We have been seeing veraison throughout the vineyards for over 3 weeks now–the Grenache is always the last to catch up and it is finally changing to red grapes now. Veraison marks the beginning of ripening: the small, tight green grapes begin to soften and change colors (red wine=red grapes), sugars (which convert to alcohol) and volume increase while acidity decreases. We see veraison first in the Tempranillo, Sangiovese and Viognier, then comes along Roussanne, Marsanne, Grenache Blance, and Syrah and finally catching up to the rest of the gang are Mourvedre and Grenache. This is the time of year Phillip and Mary look at each other in wonderment, with fairly incredulous expressions such as, “Wow! It’s that time of year again? So soon? Can you believe how fast harvest comes ’round every year?, etc. etc. etc.”.

And a very unwelcome arrival veraison brings…birds!! If you happen to be in the wine country this time of year, you will observe long rows of vines covered in bright green or black netting, or hear the faint sound of “bird cannons”, or see all sorts of owl-eye balloons and silver strings waving in the wind. Vineyard owners go to great lengths to keep the birds from eating the developing sweet little morsels (photo on the left shows an example of the damage that we have in the Tempranillo). We have mylar (silver tape) tied to the fence line and vines. It waves frantically in the wind and discourages birds from landing. We also shoot off flares at sunrise (sorry neighbors!) and sunset to warn/scare the birds away. A vineyard can be decimated in a matter of minutes if a flock lands to eat. We go out at sunrise to warn away the scouts–there are 10 or so scouts that will come to the vineyard, check it out and then report back to their buddies. If we’re out in the vineyards, armed and ready when they arrive (shooting, dancing, shouting, whatever it takes!) then those scouts will give a very unfavorable report and we’ll be spared for a spell. Another very interesting tidbit: dry-farmed vines tend to ripen earlier because of the stress placed upon them to produce without summer irrigation. **Which causes a heck of alot more work!! Especially if our neighbors are slightly behind us in their ripening, then we’re the choice entre for a couple of weeks!
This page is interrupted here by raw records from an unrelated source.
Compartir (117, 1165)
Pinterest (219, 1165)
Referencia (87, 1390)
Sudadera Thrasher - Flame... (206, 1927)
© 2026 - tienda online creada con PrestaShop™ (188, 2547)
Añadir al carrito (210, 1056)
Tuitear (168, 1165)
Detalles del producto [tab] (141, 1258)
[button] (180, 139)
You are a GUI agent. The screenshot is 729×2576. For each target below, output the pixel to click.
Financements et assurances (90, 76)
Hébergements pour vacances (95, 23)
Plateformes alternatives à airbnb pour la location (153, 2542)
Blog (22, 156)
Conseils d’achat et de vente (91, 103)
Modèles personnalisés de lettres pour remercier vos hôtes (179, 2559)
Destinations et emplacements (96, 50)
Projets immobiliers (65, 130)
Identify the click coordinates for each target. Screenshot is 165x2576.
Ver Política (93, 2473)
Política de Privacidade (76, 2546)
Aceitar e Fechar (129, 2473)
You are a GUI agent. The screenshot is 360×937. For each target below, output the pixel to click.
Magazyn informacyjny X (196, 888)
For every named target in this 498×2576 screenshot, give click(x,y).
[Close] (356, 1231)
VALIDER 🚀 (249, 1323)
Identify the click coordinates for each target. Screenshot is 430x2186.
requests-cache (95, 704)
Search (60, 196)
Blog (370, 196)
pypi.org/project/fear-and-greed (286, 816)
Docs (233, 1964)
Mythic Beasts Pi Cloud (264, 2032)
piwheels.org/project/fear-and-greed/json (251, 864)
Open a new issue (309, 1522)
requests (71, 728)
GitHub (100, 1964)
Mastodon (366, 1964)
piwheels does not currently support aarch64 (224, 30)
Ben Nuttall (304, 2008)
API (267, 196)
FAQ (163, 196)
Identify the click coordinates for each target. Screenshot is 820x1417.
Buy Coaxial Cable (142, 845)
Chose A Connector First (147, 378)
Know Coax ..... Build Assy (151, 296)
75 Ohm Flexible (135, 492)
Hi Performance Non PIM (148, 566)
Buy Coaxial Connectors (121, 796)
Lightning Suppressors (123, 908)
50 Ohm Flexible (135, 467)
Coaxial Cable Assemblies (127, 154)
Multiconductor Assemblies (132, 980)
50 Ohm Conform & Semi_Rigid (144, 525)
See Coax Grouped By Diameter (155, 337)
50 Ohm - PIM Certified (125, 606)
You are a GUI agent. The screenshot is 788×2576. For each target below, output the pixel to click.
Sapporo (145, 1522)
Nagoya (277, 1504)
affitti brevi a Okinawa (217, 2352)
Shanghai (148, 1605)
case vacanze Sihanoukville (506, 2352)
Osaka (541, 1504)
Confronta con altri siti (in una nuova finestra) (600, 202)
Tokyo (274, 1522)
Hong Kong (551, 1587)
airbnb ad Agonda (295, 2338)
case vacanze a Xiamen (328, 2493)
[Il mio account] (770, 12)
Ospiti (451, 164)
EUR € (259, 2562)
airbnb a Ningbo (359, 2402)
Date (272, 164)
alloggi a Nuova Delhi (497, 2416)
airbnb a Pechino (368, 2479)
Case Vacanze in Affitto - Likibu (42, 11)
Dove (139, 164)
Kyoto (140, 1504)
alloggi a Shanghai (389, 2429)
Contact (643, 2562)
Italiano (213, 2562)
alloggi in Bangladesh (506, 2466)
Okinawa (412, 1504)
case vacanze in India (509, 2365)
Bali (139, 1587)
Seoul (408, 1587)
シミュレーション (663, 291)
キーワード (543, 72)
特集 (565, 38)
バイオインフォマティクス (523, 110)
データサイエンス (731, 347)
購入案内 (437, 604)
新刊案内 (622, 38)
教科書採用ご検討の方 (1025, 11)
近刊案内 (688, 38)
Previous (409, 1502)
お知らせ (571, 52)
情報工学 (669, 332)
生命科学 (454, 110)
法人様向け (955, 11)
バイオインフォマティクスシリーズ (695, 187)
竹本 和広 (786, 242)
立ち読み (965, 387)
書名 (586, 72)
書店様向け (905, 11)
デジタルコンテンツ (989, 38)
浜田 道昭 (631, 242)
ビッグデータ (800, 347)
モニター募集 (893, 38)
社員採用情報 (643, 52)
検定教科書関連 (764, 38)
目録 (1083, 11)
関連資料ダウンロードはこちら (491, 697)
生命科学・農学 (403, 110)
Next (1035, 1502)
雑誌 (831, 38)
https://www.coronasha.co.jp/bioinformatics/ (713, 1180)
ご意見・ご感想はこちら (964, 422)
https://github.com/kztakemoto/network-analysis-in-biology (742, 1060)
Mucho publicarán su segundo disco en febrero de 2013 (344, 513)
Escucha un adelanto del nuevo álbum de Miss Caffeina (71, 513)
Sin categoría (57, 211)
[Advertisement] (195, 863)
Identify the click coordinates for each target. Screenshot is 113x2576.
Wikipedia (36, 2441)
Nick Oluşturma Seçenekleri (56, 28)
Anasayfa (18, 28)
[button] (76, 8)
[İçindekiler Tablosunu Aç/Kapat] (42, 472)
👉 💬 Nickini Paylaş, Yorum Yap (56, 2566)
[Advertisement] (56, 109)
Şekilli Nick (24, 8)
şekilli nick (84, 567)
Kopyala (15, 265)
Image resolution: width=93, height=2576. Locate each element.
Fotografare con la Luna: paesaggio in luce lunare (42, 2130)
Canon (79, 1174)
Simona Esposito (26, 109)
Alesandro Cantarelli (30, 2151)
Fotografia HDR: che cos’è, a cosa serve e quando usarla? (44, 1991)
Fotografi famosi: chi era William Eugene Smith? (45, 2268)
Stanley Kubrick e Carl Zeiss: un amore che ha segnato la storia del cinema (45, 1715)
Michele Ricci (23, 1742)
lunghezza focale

In the past we’ve experimented with bird cannons and predator bird calls playing in the vineyards, but after observing the birds for a couple of years, we see no advantage to using them. We have also decided not to use bird netting, it would be a logistical nightmare to install over our vines that are spaced 10 x 10 and 12 x 12–plus, is it biodegradable? Or is it just another useless item that will end up in the landfill for decades and decades? (That being said, is mylar biodegradable?…doubtful…if only we lived in a perfect world.)